> [Extracted data]:
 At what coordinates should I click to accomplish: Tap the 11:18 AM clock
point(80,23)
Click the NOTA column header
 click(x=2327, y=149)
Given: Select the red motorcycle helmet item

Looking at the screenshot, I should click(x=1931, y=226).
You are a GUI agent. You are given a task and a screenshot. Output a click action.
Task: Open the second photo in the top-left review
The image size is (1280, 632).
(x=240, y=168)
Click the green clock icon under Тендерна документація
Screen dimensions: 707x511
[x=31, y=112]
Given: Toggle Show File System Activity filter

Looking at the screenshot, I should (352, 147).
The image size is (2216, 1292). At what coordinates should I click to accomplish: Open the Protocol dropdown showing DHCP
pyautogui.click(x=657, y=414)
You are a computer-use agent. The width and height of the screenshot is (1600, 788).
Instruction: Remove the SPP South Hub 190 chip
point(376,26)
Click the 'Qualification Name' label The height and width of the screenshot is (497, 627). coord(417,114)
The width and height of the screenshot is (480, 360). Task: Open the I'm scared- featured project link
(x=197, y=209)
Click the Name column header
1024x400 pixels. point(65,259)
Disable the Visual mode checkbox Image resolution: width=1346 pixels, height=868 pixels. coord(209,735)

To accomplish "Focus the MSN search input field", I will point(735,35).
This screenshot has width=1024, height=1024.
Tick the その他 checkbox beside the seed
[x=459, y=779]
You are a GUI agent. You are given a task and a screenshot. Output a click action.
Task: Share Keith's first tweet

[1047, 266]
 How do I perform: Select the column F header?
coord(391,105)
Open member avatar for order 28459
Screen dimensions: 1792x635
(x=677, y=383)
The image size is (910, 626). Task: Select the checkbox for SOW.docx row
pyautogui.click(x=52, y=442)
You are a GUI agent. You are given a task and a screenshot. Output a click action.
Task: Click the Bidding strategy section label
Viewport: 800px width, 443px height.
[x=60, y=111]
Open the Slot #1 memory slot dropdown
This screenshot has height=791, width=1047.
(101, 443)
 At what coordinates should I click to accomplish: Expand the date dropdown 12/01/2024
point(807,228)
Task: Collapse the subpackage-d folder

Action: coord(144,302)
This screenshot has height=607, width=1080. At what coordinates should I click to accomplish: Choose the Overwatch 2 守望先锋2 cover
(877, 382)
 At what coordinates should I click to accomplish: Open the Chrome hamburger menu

> [Your task]: Repeat word for word the lines above that run from the line containing "You are a computer-use" through the line containing "This screenshot has width=1024, height=1024.", both ends included, and nothing else.

> [Exercise output]:
You are a computer-use agent. The width and height of the screenshot is (1600, 788).
Instruction: Remove the SPP South Hub 190 chip
point(376,26)
Click the 'Qualification Name' label The height and width of the screenshot is (497, 627). coord(417,114)
The width and height of the screenshot is (480, 360). Task: Open the I'm scared- featured project link
(x=197, y=209)
Click the Name column header
1024x400 pixels. point(65,259)
Disable the Visual mode checkbox Image resolution: width=1346 pixels, height=868 pixels. coord(209,735)

To accomplish "Focus the MSN search input field", I will point(735,35).
This screenshot has width=1024, height=1024.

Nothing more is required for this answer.